To solve the problem, we will use the formula for the time constant of an inductive circuit, which is given by: \[ \tau = \frac{L}{R} \] where: - \(\tau\) is the time constant, - \(L\) is the inductance, - \(R\) is the resistance. ### Step 1: Set up the equations based on the given time constants. 1. The first time constant is given as \(2 \times 10^{-3} \, s\): \[ \frac{L}{R} = 2 \times 10^{-3} \tag{1} \] 2. The second time constant, when a \(90 \, \Omega\) resistor is added in series, is \(0.5 \times 10^{-3} \, s\): \[ \frac{L}{R + 90} = 0.5 \times 10^{-3} \tag{2} \] ### Step 2: Solve the equations. From equation (1): \[ L = 2 \times 10^{-3} R \tag{3} \] Substituting equation (3) into equation (2): \[ \frac{2 \times 10^{-3} R}{R + 90} = 0.5 \times 10^{-3} \] ### Step 3: Cross-multiply to eliminate the fraction. \[ 2 \times 10^{-3} R = 0.5 \times 10^{-3} (R + 90) \] ### Step 4: Distribute on the right side. \[ 2 \times 10^{-3} R = 0.5 \times 10^{-3} R + 0.5 \times 10^{-3} \times 90 \] Calculating \(0.5 \times 10^{-3} \times 90\): \[ 0.5 \times 90 = 45 \quad \Rightarrow \quad 0.5 \times 10^{-3} \times 90 = 45 \times 10^{-3} \] So we have: \[ 2 \times 10^{-3} R = 0.5 \times 10^{-3} R + 45 \times 10^{-3} \] ### Step 5: Rearranging the equation. Subtract \(0.5 \times 10^{-3} R\) from both sides: \[ 2 \times 10^{-3} R - 0.5 \times 10^{-3} R = 45 \times 10^{-3} \] This simplifies to: \[ 1.5 \times 10^{-3} R = 45 \times 10^{-3} \] ### Step 6: Solve for \(R\).
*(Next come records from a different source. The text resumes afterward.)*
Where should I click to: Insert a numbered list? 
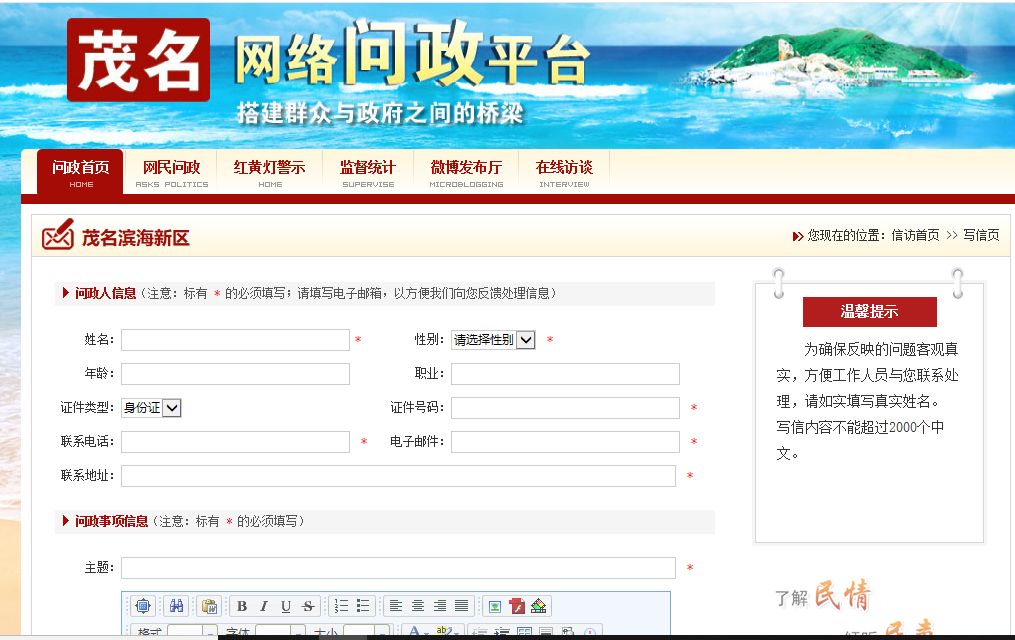(341, 606)
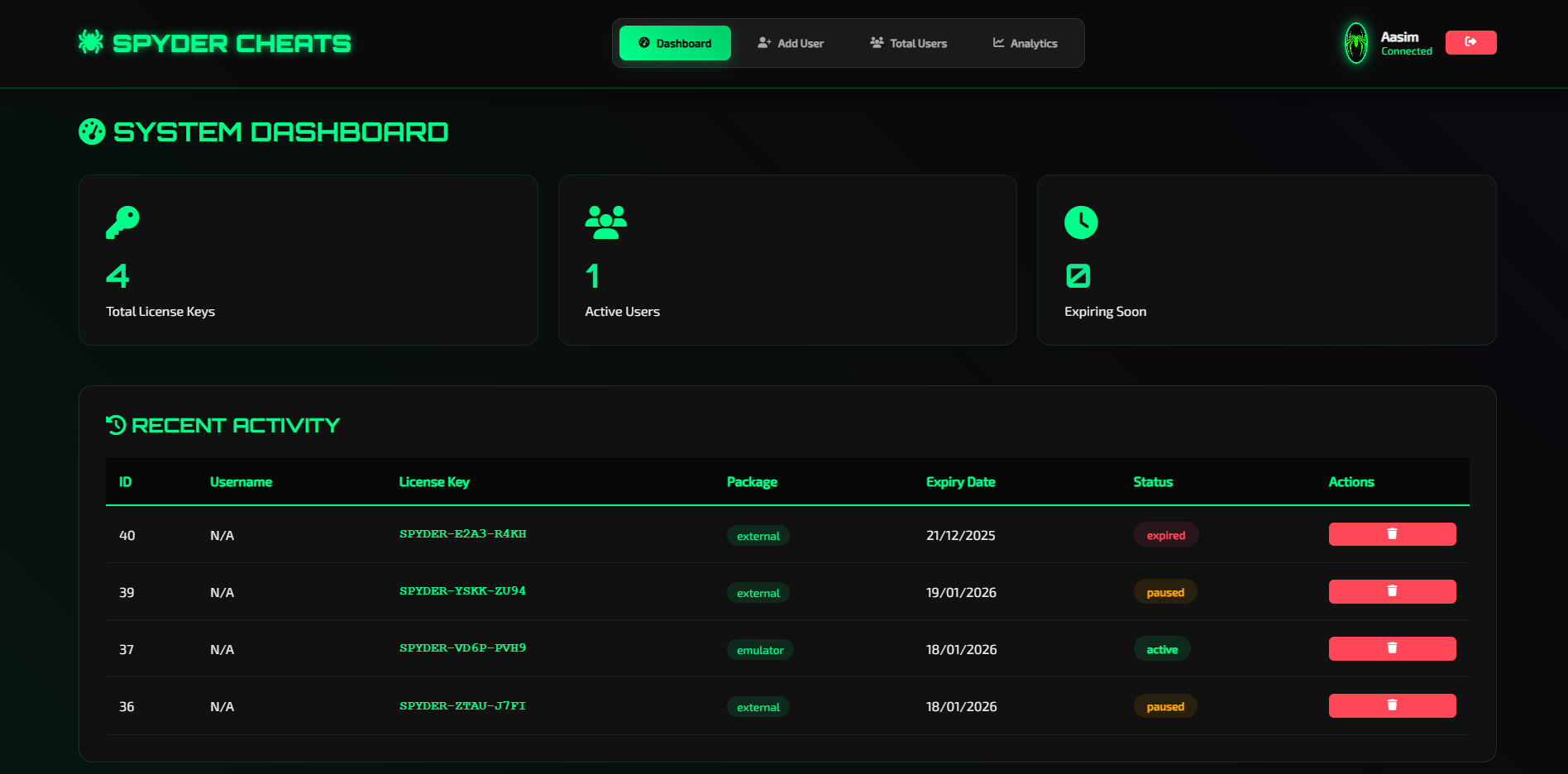The width and height of the screenshot is (1568, 774).
Task: Click the logout button in the top right
Action: click(1470, 42)
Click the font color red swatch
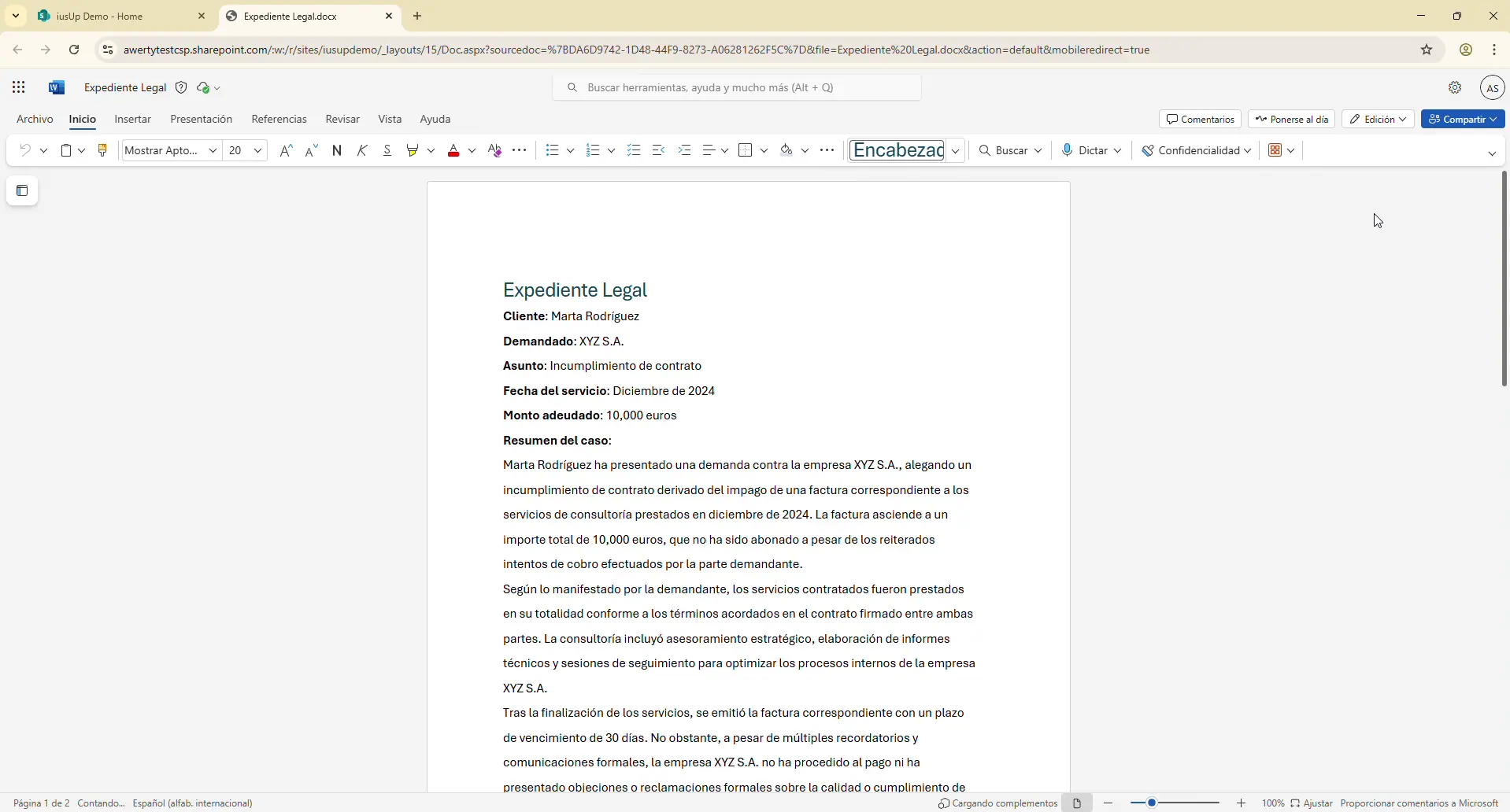The height and width of the screenshot is (812, 1510). (x=454, y=150)
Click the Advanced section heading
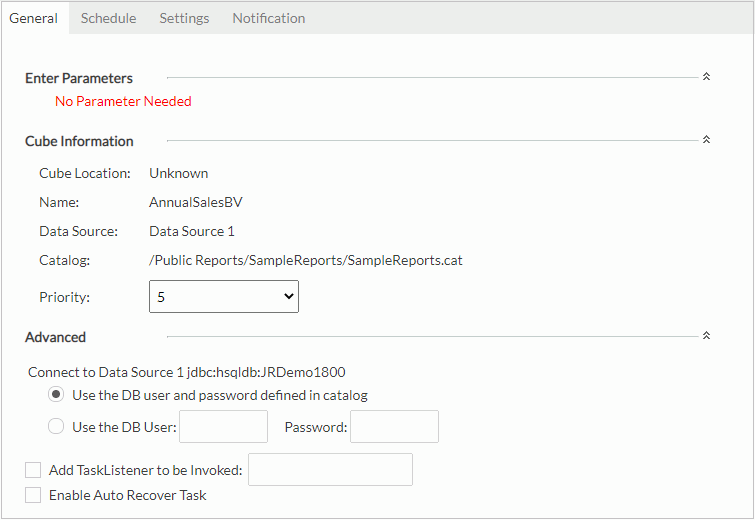The height and width of the screenshot is (520, 755). [56, 337]
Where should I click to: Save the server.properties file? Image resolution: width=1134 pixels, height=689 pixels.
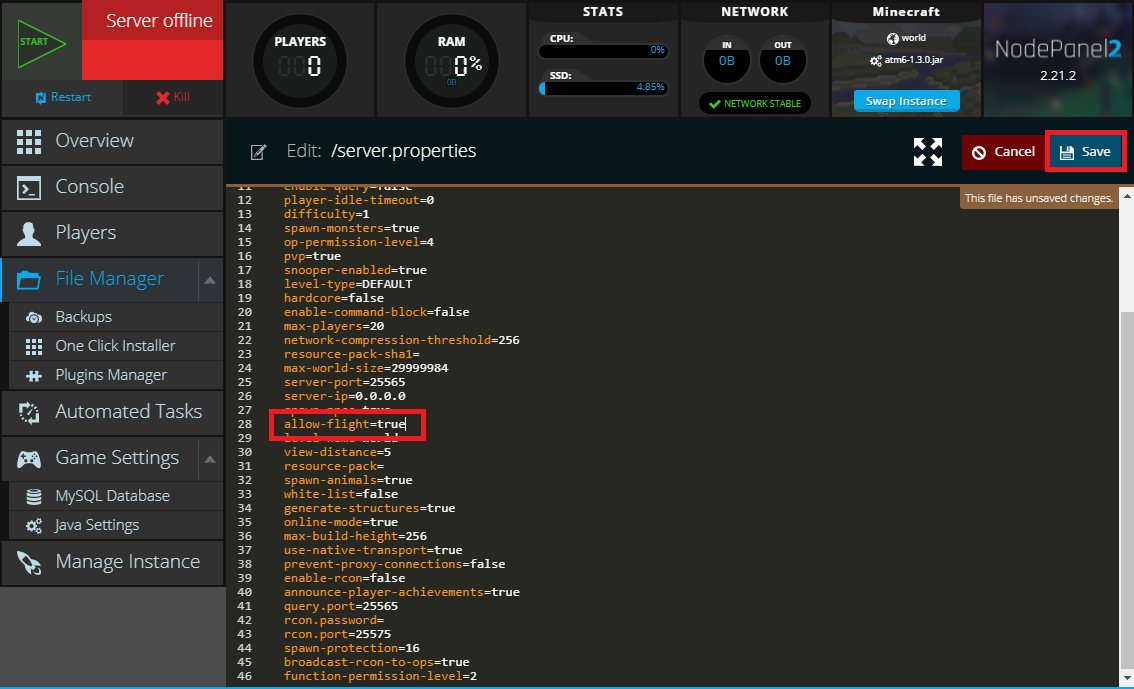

Dividing both sides by \(1.5 \times 10^{-3}\): \[ R = \frac{45 \times 10^{-3}}{1.5 \times 10^{-3}} = 30 \, \Omega \] ### Step 7: Substitute \(R\) back to find \(L\). Using equation (3): \[ L = 2 \times 10^{-3} \times 30 = 60 \times 10^{-3} \, H = 60 \, mH \] ### Final Answer: - The resistance \(R\) is \(30 \, \Omega\). - The inductance \(L\) is \(60 \, mH\).